In a medium saucepan, heat oil over medium. Add onion, carrot, celery, and garlic; season with salt and pepper and cook, stirring occasionally, until onion softens, 3 to 5 minutes. Add broth; bring to a boil and cook 5 minutes. Add lentils and cook until soup thickens slightly, 3 to 5 minutes. Stir in vinegar and season with salt and pepper.
Loved this! I used lemon juice instead of the vinegar because I had lentil soup at a restaurant that used lemon and I liked the taste.
Nutrition information?
Correction:
My DH now likes it (w/o cornbread). My DD only likes it with cornbread. smh
I enjoyed this soup that I served with cornbread (my DH said that it was OK, and my 5 year old didn't like it). I pre-cooked dried lentils instead of using canned (less sodium). I also tripled the recipe for 3 people.
Just made this for lunch. Also quickly cooked up some dry lentils instead of using canned. Substituted vegetable broth. Added a handful of chopped fresh parsley to my bowl at the end. It was FANTASTIC!

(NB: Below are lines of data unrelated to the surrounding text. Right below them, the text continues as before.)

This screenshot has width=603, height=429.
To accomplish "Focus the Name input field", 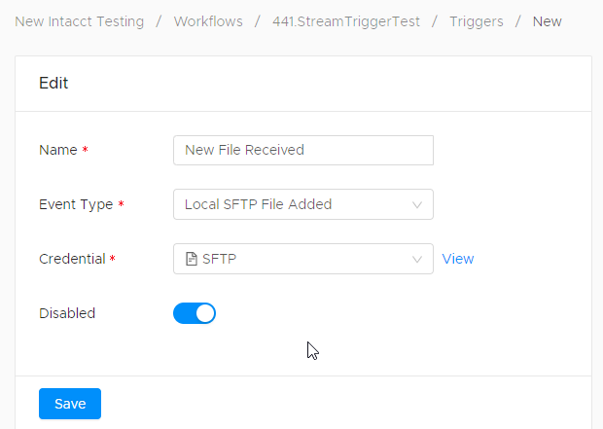I will (x=303, y=150).
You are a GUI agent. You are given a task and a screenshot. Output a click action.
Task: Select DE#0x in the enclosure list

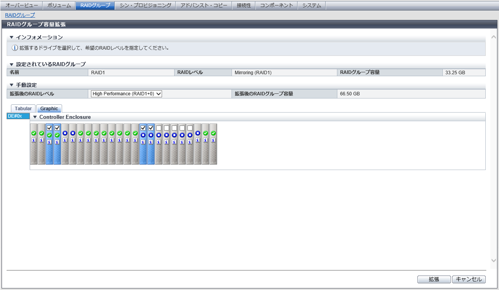(x=18, y=116)
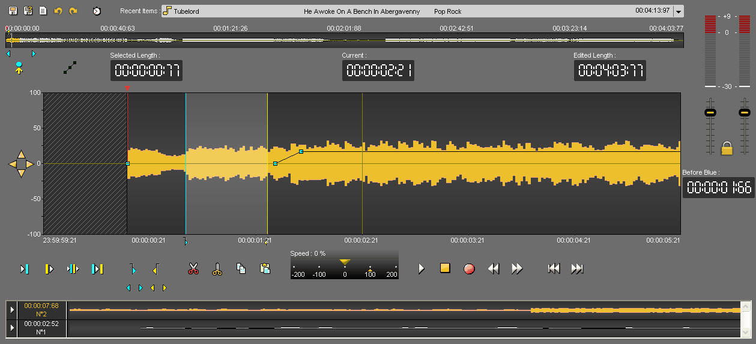This screenshot has width=756, height=344.
Task: Click the red scissors cut icon
Action: click(x=193, y=269)
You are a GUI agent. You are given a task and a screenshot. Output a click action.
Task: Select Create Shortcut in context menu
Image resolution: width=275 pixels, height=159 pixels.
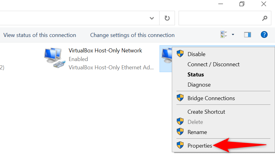(x=206, y=112)
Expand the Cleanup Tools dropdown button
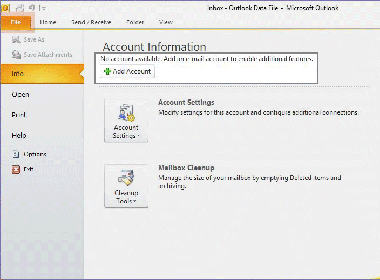The image size is (380, 280). 126,186
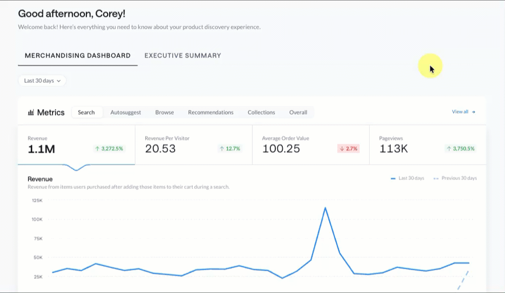This screenshot has height=293, width=505.
Task: Click the Average Order Value red down-arrow badge
Action: point(348,149)
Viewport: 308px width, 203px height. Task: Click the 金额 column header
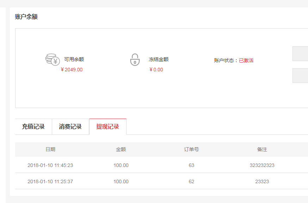click(121, 149)
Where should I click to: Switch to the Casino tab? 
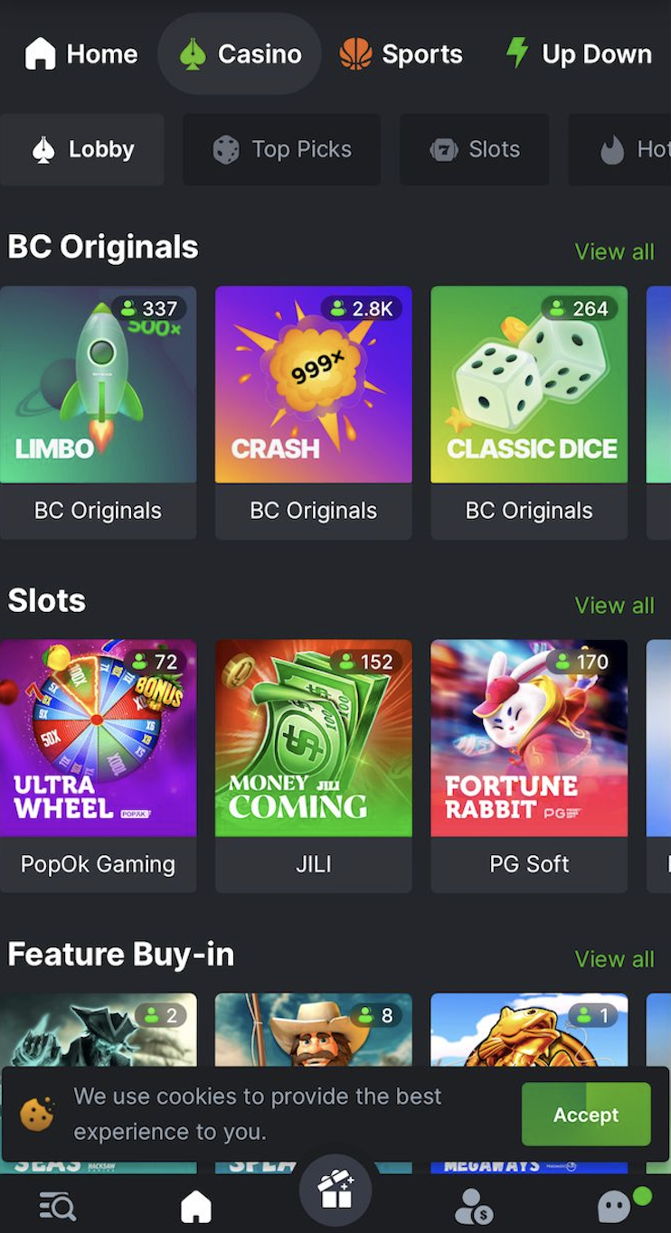(x=240, y=54)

This soup is AMAZING! I wasn't able to find canned lentils, so I bought dried lentils and pre-cooked them before I put them in the soup. It still only took thirty minutes. I really like the red wine vinegar!
I loved this soup! It's the healthiest, quickest, and most nutritious soup I have made! Thank you Martha for yet another delicious recipe!
This was quite tasty. I think the red wine vinegar added a lot to the soup.